Trade Routes and Grave Goods: Pathways of Commercial Exchange and Cultural Hybridisation Between Early Egypt and Lower Nubia – A View from the Necropolises
DOI:
https://doi.org/10.54103/eap/27373Keywords:
A-Horizon, Protodynastic, Trade, Hybridisation, NecropolisAbstract
The aim of this paper is to provide a comprehensive overview on the A-Horizon, the most ancient Lower Nubian culture, and on its relationship with the emerging Egyptian State, overcoming the long-standing colonial perspective and adopting the post-colonial approach currently applied in the MENA region. To better understand the different developmental trajectories between Egypt and Lower Nubia, it is necessary to review the geographical framework of the region, also considering paleoenvironmental research, focusing on the prehistoric premises of Nubian cultural facies.
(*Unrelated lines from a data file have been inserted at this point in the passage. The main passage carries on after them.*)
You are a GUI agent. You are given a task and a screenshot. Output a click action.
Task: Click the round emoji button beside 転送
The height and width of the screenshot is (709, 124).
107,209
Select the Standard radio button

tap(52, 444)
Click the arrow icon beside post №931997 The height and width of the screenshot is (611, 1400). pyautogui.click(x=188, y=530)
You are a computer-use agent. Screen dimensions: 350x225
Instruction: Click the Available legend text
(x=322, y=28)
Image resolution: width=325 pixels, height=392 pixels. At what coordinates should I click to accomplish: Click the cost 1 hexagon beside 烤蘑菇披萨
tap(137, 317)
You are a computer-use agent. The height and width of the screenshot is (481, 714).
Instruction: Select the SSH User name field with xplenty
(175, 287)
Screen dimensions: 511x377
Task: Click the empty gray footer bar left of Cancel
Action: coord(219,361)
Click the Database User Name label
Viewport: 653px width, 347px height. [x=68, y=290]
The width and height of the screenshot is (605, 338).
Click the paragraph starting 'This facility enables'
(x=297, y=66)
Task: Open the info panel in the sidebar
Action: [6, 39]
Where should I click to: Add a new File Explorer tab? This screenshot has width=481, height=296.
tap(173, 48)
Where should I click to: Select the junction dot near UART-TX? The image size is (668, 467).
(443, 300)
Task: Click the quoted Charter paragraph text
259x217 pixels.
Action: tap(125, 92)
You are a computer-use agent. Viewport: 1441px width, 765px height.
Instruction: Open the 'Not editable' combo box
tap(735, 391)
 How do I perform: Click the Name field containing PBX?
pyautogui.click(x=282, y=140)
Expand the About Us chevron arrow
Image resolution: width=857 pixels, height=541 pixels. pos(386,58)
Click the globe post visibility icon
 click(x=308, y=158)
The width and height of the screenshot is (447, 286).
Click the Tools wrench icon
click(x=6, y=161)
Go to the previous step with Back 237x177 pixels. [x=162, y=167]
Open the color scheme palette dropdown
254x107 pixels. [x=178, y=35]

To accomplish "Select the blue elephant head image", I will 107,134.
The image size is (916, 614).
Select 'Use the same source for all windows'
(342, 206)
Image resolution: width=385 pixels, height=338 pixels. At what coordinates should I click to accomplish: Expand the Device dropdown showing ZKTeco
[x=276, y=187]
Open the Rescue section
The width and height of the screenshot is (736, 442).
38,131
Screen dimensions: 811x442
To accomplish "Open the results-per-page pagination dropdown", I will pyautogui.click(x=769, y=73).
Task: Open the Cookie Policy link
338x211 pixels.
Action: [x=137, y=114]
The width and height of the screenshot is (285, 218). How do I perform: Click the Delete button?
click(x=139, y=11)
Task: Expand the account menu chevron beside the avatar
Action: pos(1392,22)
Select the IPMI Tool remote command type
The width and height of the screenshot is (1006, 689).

Then, a concise overview on the challenges scholars face in determining an absolute chronology for the transitional age between prehistory and protohistory is crucial to set the incipient statalisation in the Nile Valley against a solid background. Furthermore, the analysis of the A-Horizon culture must be conducted by highlighting the episodes of contact and divergence with the Egyptian world, addressing both instances of mutual hostility and elements of creolisation which made Lower Nubia a key interface between different cultural horizons. The paper focuses on three A-Horizon cemeteries, which share strong hybrid Egyptian-Nubian features: Cemetery 7 at Shellal, dating to Early A-Horizon, the Classical-terminal A-Horizon Cemetery 137 at Sayala and Cemetery L at Qustul, chronologically set within the full Terminal A-Horizon. The purpose is twofold: displaying the transformations in funerary customs (and, consequently, in Nubian society) through time, and highlighting regional differences between lower and upper Lower Nubia. This aims to encourage renewed research in an area currently submerged by Lake Nasser, hence no longer investigable through direct archaeological fieldwork.